■ ASSIGNED TASK
Whenever a line below includes the string "agent", show it.

■ INFORMATION PROVIDED

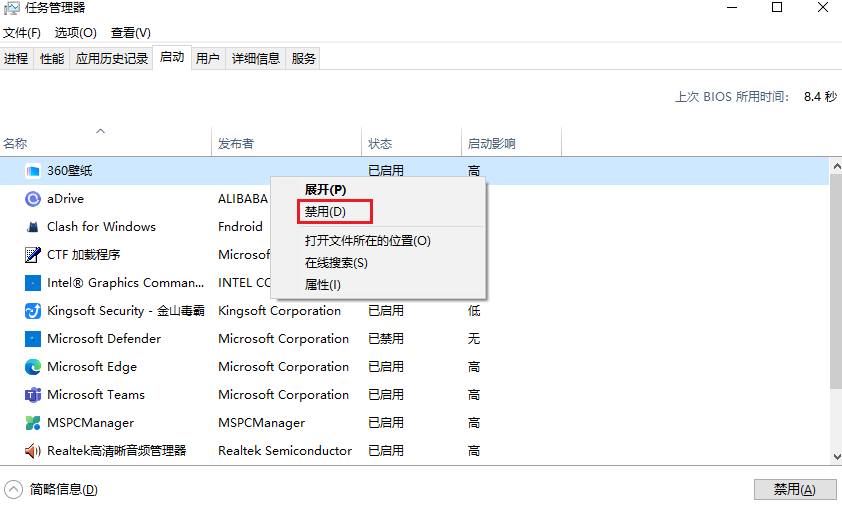Click the Realtek audio manager speaker icon
This screenshot has height=505, width=842.
coord(32,451)
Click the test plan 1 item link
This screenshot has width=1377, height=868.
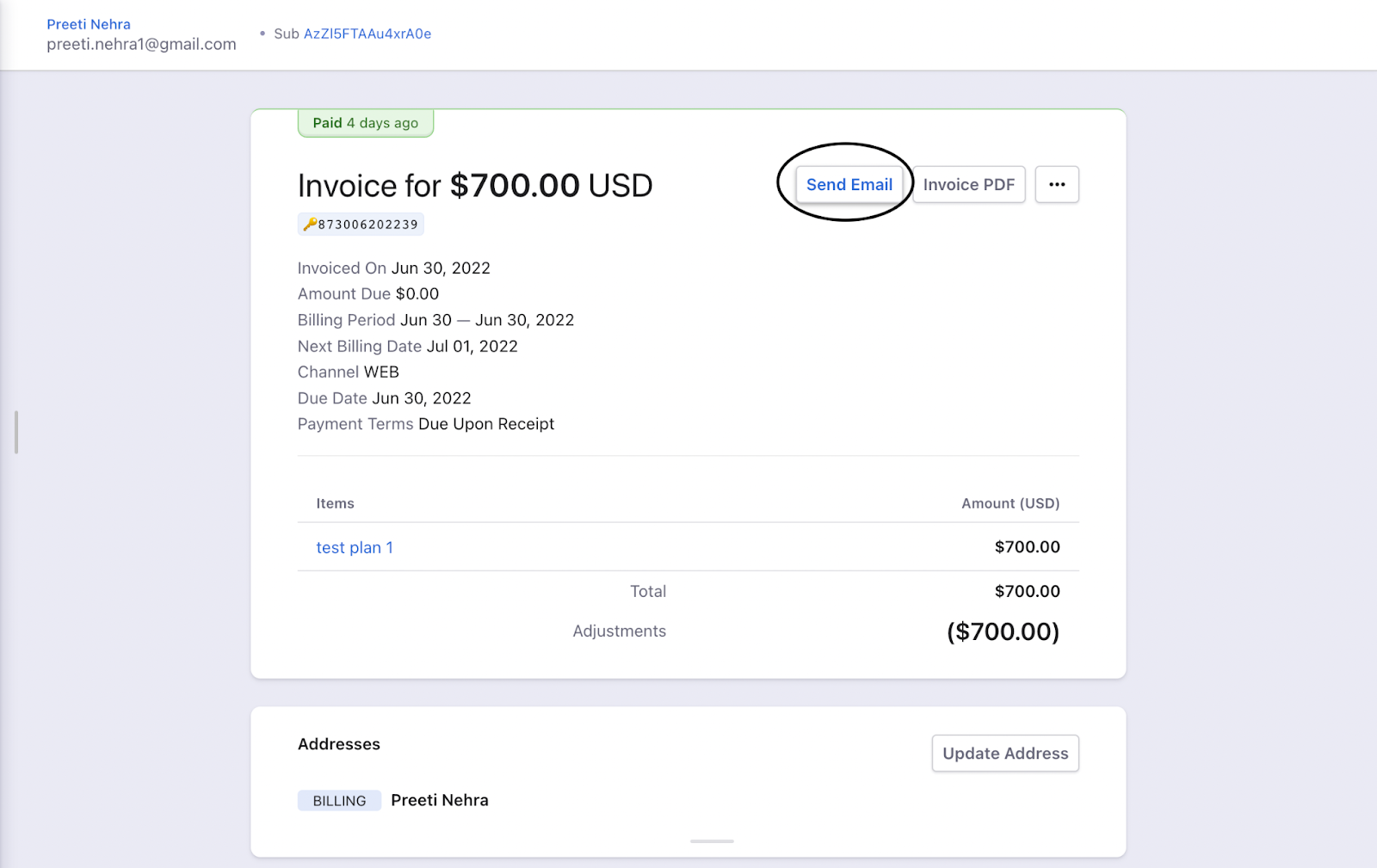[x=355, y=548]
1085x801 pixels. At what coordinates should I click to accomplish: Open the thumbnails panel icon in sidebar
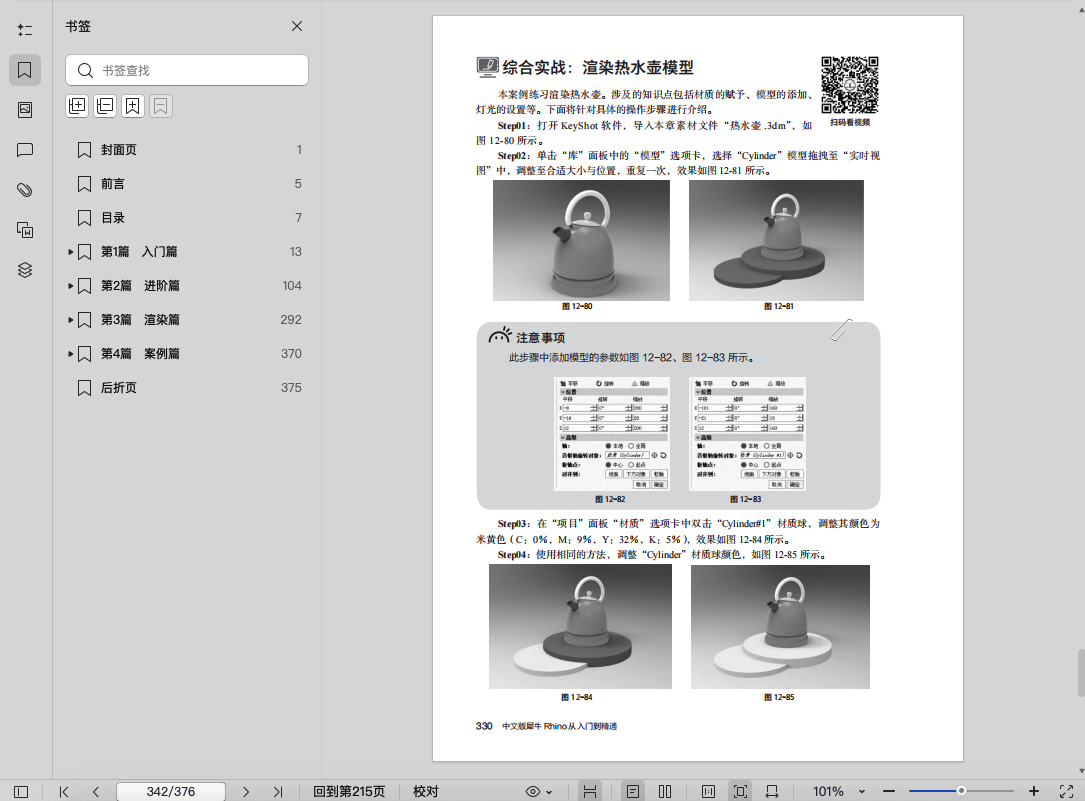(x=25, y=110)

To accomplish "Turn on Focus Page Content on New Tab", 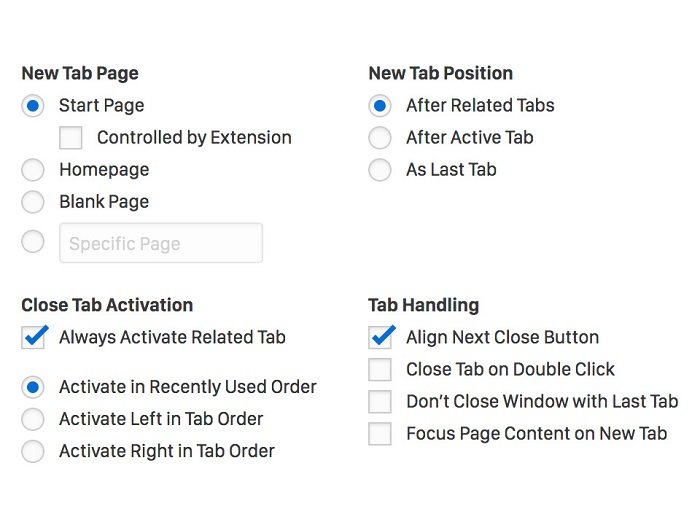I will [380, 434].
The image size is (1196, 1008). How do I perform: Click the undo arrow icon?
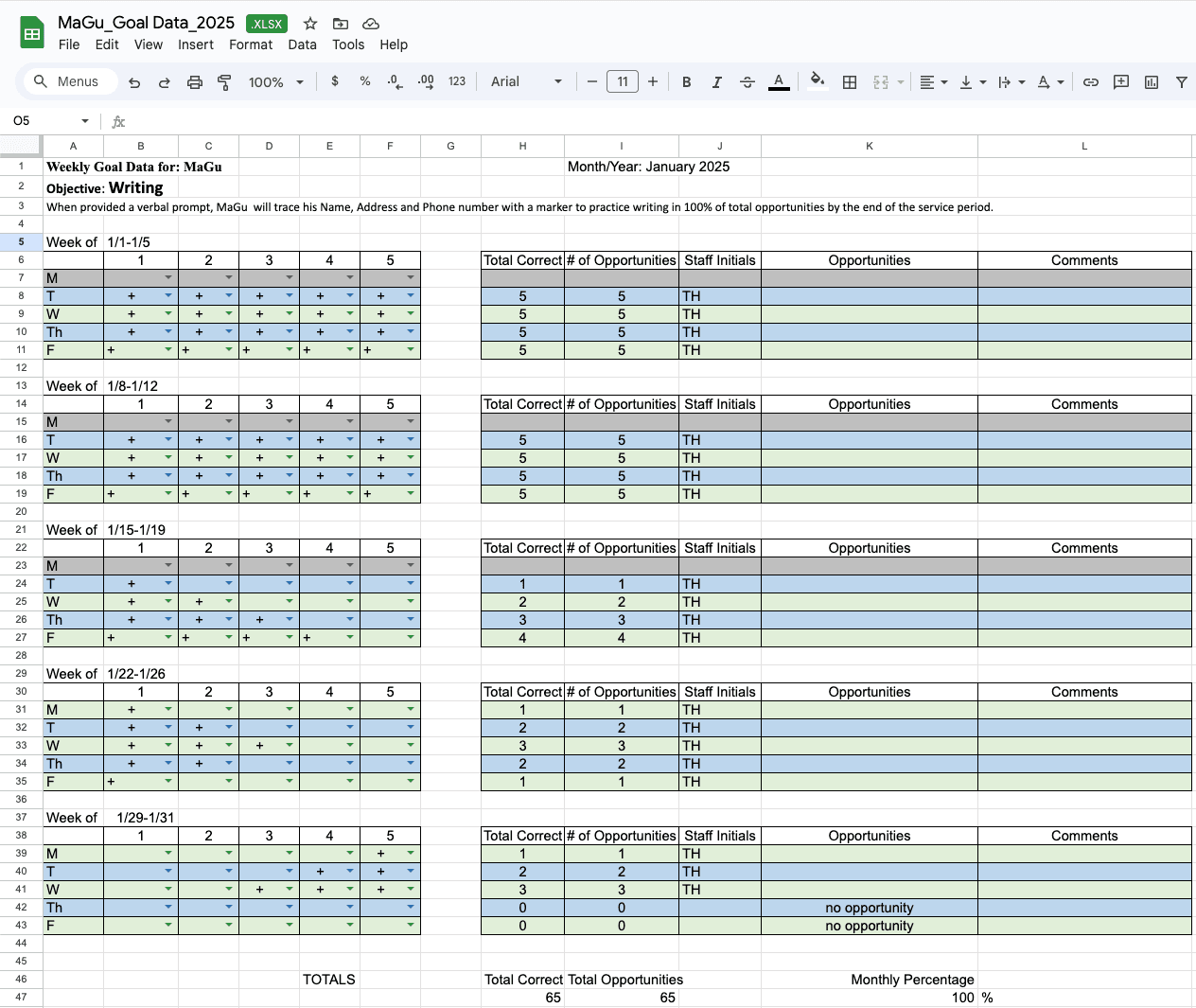click(134, 82)
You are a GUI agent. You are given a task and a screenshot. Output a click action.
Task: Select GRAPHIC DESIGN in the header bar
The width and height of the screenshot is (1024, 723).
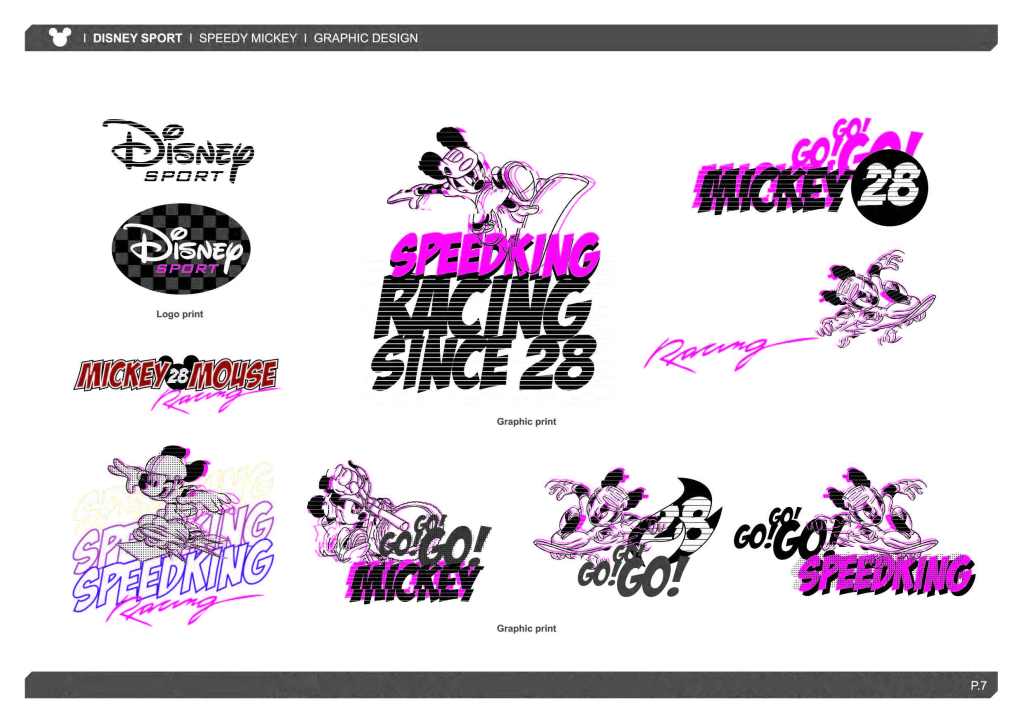pyautogui.click(x=366, y=38)
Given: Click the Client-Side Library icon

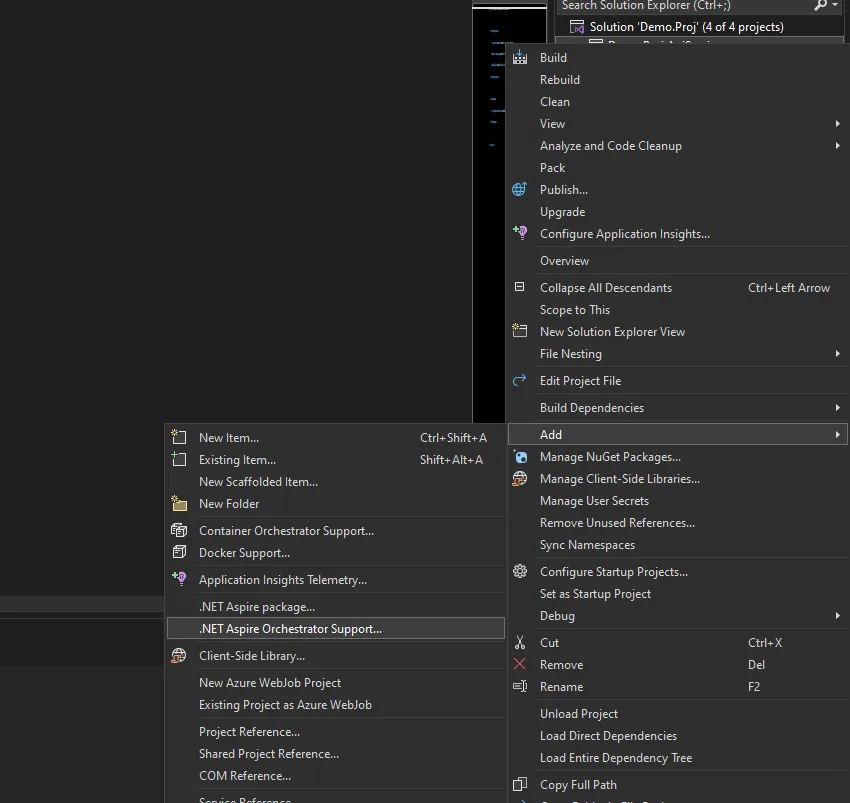Looking at the screenshot, I should click(x=179, y=656).

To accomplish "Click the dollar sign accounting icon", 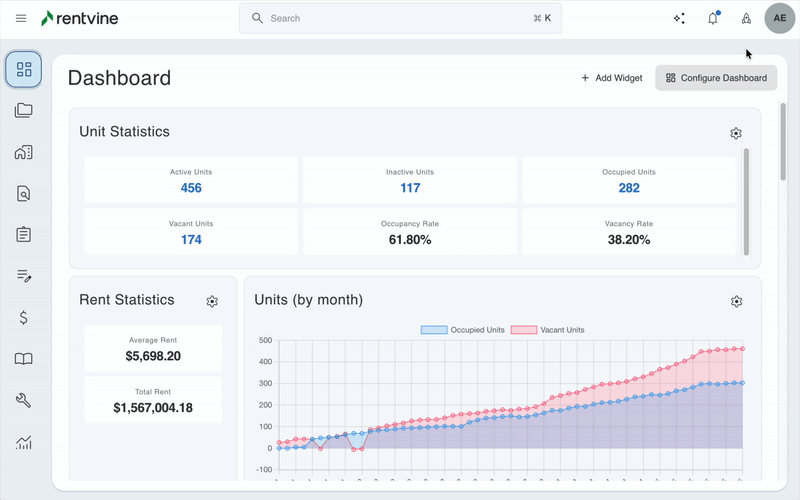I will click(x=24, y=318).
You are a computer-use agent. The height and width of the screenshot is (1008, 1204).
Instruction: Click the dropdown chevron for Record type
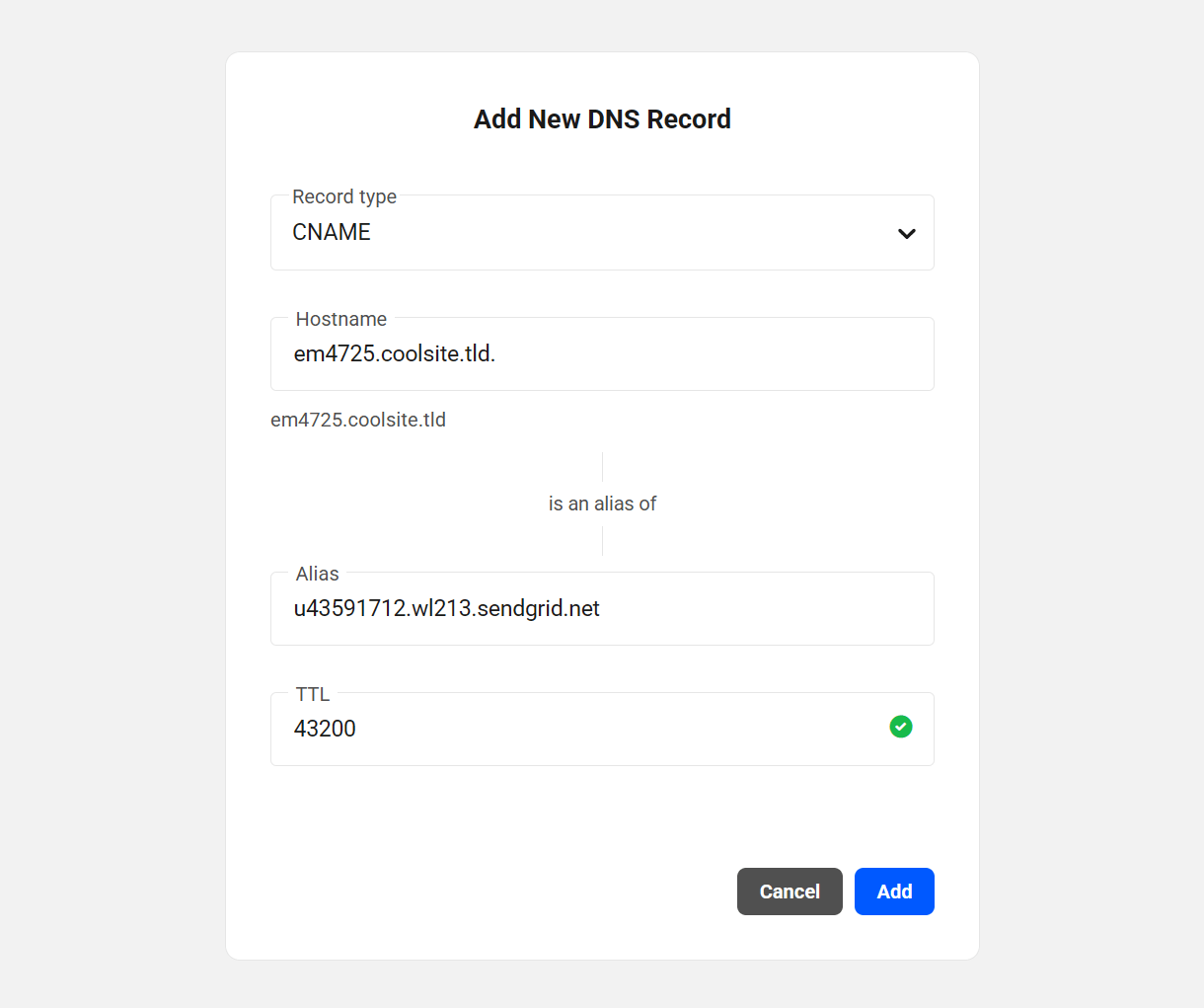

■ SOLUTION TO THE PROBLEM
You are a GUI agent. You are given a task and a screenshot. Output a click action.
You are a computer-use agent. The height and width of the screenshot is (1008, 1204).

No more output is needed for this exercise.